The problem is you can't assume all else to be equal.
We are debating a few new instructions in an ISA while discarding an entire ISA change as being insufficient. We can't debate much at all if we give one side an implied process node and physical design advantage. I've already noted that ISA does not override implementation, but even apparently minor implementation decisions could swing it either way.
Suffice to say I won't settle for a "guesstimate".
None of the parties in question that have the most detailed knowledge have an interest in giving an honest assessment, even if there were comparable designs.
Medfield and the oncoming optimized 28nm ARM cores from Qualcom and others might bring some clarity in the tablet/phone range. At least then we'd have cores with the same target market and a few competitors to Intel that devote at least some effort to optimized physical design.
For argument's sake let's say that an AVX-256 instruction takes 120% of the power consumption of an equivalent 256-bit ARM instruction, of which 70% in the front-end and 50% in the back-end.
I see we might have started guesstimating again.
The numerical basis seems a little muddled, since we have a value that is 120% of an unknown base and then two percentages that don't add up to 100%. What are the 70% and 50% percentages of?
Would my interpretation sound correct to you:
Assume an ARM 256-bit op costs 100 units of energy.
Assume an AVX 256-bit op costs 120 units.
Your next assumption is that for AVX, 70 units are expended by the front end and 50 by the back.
In the 1024-bit comparison:
100 x 4 ARM ops = 400.
70+50+50+50+50 = 270.
This would make the 1024-bit x86 about 33% more power efficient than 4 ARM ops and 44% more efficient than 4 AVX-256, using proportions I cannot verify as being accurate for either ARM or x86.
There are certain assumptions to this, such as it being so simple to divide 60% of an AVX op's power cost into a "front end" bucket that can be made 0 units for 3 of the 4 cycles.
There are parts of the front end that can be very difficult to truly turn off, so there is some undetermined additive factor that persists across all 4 cycles.
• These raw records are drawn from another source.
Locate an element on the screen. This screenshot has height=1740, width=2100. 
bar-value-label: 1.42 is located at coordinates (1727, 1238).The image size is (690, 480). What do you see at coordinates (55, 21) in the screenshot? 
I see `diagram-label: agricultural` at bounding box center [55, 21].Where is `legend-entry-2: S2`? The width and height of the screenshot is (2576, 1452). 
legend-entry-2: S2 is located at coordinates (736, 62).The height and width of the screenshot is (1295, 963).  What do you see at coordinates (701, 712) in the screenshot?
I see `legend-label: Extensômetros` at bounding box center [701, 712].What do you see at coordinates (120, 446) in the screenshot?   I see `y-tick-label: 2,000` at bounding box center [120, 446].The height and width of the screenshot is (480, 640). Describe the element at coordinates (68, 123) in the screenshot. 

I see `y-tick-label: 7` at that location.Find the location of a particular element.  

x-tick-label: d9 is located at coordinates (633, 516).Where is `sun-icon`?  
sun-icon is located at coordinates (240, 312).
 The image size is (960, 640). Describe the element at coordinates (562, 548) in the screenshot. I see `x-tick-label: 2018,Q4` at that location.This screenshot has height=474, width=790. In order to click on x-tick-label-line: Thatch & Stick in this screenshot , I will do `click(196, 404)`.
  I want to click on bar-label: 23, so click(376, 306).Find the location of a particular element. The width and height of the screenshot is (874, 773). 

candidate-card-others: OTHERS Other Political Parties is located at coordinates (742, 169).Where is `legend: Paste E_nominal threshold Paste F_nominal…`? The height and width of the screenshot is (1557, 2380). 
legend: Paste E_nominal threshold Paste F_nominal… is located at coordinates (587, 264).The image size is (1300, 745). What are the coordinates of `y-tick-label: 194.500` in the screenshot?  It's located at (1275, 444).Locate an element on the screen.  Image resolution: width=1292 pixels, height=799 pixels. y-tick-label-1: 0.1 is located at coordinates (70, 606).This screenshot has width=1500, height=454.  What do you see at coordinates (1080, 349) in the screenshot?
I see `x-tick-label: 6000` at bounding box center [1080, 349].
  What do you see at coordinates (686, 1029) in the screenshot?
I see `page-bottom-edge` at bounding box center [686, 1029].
Also, the usual definition of front end is instruction fetch and decode, but are you including the scheduling phase as front end? The back-end effort is also a little more complex, so what happens in a 1024-bit case is not quite the same as what is done in the 256-bit case.
The fact that our base numbers are unverifiable is the first source of uncertainty.
The second is that the units of power devoted to each portion will be different between an AVX 256 and 1024 implementation, since there are slight differences in how the pipeline behaves.
My earlier arguments concerned the context of these instructions. Are we assuming multithreaded aggressive OoO superscalar cores for each case? There are costs associated with this that I would place as a floor of power consumption that becomes more significant as the rest becomes more efficient.
My other point was that the nature of these cores is to have a policy of keeping the front end and scheduler awake, but that has been covered already.
This then goes back to my post at the start of this chain on the idea of an AVX-1024 core approaching the power-efficiency of an in-order throughput core. The unit costs for the front end and back end when comparing either ARM or x86 fat cores to a power optimized simple core are very different.
The thing I was really most concerned about is whether it's a viable idea. And I'm glad to see that you appear to agree it's worth considering.
I agree that it is doable and that it can be an improvement. I believe we have been discussing as best we can the question of how much.
That's an interesting idea! I'm pretty certain that Haswell will have two FMA ports. I wonder how you could detect a dependency chain though (or if you even should). In any case it's a detail that shouldn't affect the overall viability.
With cracked ops, it would be handled in the renaming stage as the 256-bit registers are allocated. The dependence would be indicated by the rename registers used, and the scheduler would put the ops across multiple ports as naturally as if they were separate 256-bit ops.
If not cracked, it would still be possible. One port would need the ability to send control signals to a unit on the other, and the scheduler would in this scenario would suppress instruction issue on the same domain for the secondary port. The scheduler would have a more active role in tracking how often it has an opportunity to gang the ports together, and it's not as transparent to the back end in that case.